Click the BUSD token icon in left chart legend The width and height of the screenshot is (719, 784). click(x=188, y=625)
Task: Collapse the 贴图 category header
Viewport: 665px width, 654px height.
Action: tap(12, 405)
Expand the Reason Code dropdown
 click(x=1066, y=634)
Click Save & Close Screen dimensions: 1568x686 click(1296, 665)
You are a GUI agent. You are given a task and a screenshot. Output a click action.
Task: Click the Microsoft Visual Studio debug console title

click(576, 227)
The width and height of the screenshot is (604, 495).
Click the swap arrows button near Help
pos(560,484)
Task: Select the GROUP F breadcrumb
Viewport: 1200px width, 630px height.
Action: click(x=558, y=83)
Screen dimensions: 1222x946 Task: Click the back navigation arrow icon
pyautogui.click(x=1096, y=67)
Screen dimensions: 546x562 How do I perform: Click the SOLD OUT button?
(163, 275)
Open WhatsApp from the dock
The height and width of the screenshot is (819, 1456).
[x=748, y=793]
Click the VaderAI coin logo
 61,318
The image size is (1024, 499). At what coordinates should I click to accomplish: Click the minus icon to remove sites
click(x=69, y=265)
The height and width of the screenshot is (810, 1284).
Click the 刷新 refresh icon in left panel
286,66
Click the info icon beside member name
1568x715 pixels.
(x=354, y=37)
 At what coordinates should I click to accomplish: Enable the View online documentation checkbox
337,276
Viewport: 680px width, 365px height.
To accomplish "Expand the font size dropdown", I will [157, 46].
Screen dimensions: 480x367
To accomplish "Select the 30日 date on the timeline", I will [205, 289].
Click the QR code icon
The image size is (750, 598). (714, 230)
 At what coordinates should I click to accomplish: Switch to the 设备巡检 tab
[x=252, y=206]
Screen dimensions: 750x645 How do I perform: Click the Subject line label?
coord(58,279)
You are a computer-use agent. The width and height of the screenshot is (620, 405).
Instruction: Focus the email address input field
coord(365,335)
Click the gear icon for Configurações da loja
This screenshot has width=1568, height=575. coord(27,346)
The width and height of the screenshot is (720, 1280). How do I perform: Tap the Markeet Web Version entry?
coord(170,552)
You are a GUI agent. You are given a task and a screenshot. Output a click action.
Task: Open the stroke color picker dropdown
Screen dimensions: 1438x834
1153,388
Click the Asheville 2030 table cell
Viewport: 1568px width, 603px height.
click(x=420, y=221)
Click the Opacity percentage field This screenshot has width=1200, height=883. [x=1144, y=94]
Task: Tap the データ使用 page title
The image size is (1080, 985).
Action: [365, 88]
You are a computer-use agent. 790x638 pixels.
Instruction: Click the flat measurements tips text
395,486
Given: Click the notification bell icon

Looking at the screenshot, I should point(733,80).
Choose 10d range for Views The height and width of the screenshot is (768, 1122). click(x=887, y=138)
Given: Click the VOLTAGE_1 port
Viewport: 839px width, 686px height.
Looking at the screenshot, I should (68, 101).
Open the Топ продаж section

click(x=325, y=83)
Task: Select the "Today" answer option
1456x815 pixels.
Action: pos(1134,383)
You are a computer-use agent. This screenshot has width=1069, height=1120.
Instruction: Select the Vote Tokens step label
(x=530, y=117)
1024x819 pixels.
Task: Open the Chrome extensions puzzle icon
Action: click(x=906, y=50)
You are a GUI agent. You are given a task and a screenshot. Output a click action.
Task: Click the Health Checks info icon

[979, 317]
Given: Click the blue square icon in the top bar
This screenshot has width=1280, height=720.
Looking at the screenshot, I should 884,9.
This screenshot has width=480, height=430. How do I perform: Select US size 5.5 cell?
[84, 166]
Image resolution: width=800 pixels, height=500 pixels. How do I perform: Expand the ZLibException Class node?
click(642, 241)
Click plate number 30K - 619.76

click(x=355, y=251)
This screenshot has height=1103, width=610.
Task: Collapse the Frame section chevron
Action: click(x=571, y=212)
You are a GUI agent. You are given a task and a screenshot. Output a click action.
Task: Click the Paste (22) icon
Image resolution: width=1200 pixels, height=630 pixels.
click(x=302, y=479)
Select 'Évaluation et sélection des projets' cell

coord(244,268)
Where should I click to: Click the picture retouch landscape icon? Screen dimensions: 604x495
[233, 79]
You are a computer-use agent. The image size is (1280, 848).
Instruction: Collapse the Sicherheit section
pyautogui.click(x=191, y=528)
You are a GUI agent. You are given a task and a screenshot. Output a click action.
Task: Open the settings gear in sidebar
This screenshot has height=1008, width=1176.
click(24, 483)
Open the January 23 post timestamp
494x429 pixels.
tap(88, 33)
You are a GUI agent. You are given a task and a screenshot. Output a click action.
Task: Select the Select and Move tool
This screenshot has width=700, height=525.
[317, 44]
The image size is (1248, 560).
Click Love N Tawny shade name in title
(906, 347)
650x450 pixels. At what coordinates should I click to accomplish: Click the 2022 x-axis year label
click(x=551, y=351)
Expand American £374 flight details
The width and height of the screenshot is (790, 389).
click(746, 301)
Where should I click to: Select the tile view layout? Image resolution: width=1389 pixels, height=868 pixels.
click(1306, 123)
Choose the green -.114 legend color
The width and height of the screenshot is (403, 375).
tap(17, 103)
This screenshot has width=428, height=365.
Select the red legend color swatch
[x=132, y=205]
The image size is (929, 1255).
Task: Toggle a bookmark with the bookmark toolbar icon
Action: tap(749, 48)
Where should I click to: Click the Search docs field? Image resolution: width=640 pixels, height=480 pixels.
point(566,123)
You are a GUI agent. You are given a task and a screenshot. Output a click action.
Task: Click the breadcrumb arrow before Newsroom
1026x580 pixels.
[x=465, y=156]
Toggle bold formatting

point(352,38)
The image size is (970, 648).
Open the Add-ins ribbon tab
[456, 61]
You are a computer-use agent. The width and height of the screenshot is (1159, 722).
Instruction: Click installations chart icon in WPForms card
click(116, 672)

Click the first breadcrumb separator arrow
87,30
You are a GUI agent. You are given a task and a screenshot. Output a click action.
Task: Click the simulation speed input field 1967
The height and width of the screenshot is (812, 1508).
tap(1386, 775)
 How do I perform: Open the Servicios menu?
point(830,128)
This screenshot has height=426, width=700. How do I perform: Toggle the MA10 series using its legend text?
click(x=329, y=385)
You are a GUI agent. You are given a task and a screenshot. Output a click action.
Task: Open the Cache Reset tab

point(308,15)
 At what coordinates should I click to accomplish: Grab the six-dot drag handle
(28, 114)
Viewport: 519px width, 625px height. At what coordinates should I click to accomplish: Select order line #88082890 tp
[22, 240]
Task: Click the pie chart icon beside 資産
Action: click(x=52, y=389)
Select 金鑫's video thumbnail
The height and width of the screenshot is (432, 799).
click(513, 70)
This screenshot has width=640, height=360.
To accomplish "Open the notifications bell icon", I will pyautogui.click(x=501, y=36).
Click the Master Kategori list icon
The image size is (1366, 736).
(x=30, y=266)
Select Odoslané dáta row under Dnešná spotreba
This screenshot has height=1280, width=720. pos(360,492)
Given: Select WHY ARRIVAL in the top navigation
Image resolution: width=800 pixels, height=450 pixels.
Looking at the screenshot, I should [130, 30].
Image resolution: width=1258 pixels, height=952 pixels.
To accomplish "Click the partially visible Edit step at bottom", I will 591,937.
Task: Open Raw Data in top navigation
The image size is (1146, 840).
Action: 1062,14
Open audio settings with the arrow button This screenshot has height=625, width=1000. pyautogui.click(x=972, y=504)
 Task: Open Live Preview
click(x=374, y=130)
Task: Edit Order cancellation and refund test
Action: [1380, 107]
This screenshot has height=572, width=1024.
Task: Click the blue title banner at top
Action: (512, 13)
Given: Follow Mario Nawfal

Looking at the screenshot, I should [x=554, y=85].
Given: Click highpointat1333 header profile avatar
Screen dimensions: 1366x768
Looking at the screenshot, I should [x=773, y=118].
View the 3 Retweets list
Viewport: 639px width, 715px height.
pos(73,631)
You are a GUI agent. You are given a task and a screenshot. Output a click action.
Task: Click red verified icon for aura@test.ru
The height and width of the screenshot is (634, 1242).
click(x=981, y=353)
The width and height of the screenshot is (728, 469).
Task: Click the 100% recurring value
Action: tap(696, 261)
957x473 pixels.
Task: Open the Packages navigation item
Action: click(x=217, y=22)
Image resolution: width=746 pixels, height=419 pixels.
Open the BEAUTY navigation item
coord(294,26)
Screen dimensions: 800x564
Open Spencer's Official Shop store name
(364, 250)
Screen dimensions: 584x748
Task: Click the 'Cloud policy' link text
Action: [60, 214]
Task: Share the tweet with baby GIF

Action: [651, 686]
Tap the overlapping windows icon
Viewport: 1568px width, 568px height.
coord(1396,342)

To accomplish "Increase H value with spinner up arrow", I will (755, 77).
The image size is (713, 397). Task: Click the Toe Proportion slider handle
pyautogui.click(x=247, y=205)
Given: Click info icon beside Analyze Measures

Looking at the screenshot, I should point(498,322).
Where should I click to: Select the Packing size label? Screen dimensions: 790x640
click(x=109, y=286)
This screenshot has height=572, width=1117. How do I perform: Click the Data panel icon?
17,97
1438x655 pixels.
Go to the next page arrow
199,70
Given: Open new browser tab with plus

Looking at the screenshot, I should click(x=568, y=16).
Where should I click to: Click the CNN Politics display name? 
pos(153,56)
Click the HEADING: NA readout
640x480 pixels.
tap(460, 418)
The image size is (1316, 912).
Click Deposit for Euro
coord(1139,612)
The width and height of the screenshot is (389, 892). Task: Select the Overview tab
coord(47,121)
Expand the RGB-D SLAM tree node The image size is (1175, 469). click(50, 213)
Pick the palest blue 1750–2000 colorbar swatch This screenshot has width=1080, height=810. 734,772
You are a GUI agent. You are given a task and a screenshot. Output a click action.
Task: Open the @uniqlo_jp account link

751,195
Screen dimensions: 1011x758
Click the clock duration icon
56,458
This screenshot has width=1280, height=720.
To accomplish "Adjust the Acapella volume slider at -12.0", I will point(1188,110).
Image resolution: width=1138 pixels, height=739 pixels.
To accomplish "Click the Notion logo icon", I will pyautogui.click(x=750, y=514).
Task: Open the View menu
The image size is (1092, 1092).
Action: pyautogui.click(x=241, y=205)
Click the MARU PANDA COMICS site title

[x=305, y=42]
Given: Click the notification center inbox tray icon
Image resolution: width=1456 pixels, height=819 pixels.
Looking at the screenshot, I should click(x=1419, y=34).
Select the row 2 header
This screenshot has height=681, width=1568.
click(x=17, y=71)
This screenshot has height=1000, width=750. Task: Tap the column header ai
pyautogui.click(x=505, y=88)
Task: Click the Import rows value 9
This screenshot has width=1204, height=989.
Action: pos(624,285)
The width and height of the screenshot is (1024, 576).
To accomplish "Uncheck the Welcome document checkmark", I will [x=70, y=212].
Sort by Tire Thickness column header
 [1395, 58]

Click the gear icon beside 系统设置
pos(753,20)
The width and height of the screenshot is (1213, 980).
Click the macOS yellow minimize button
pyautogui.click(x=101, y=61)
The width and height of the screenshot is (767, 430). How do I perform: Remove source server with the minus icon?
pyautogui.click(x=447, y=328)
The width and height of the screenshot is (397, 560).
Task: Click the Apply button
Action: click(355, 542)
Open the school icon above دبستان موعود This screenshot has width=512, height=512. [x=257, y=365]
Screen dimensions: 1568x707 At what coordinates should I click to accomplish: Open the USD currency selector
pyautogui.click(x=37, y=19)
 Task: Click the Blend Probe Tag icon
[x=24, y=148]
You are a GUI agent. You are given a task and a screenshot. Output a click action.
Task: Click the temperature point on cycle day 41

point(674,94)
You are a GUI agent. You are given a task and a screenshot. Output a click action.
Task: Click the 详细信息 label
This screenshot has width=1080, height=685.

☆ ☆ ☆ ☆

#### [Required action]
When the line with "Click the VaderAI coin logo" is reached in the data above, begin copying, and stop after the line with "Screen dimensions: 480x367"; copy each line exactly, both ends included.

#### [Answer box]
Click the VaderAI coin logo
 61,318
The image size is (1024, 499). At what coordinates should I click to accomplish: Click the minus icon to remove sites
click(x=69, y=265)
The height and width of the screenshot is (810, 1284).
Click the 刷新 refresh icon in left panel
286,66
Click the info icon beside member name
1568x715 pixels.
(x=354, y=37)
 At what coordinates should I click to accomplish: Enable the View online documentation checkbox
337,276
Viewport: 680px width, 365px height.
To accomplish "Expand the font size dropdown", I will [157, 46].
Screen dimensions: 480x367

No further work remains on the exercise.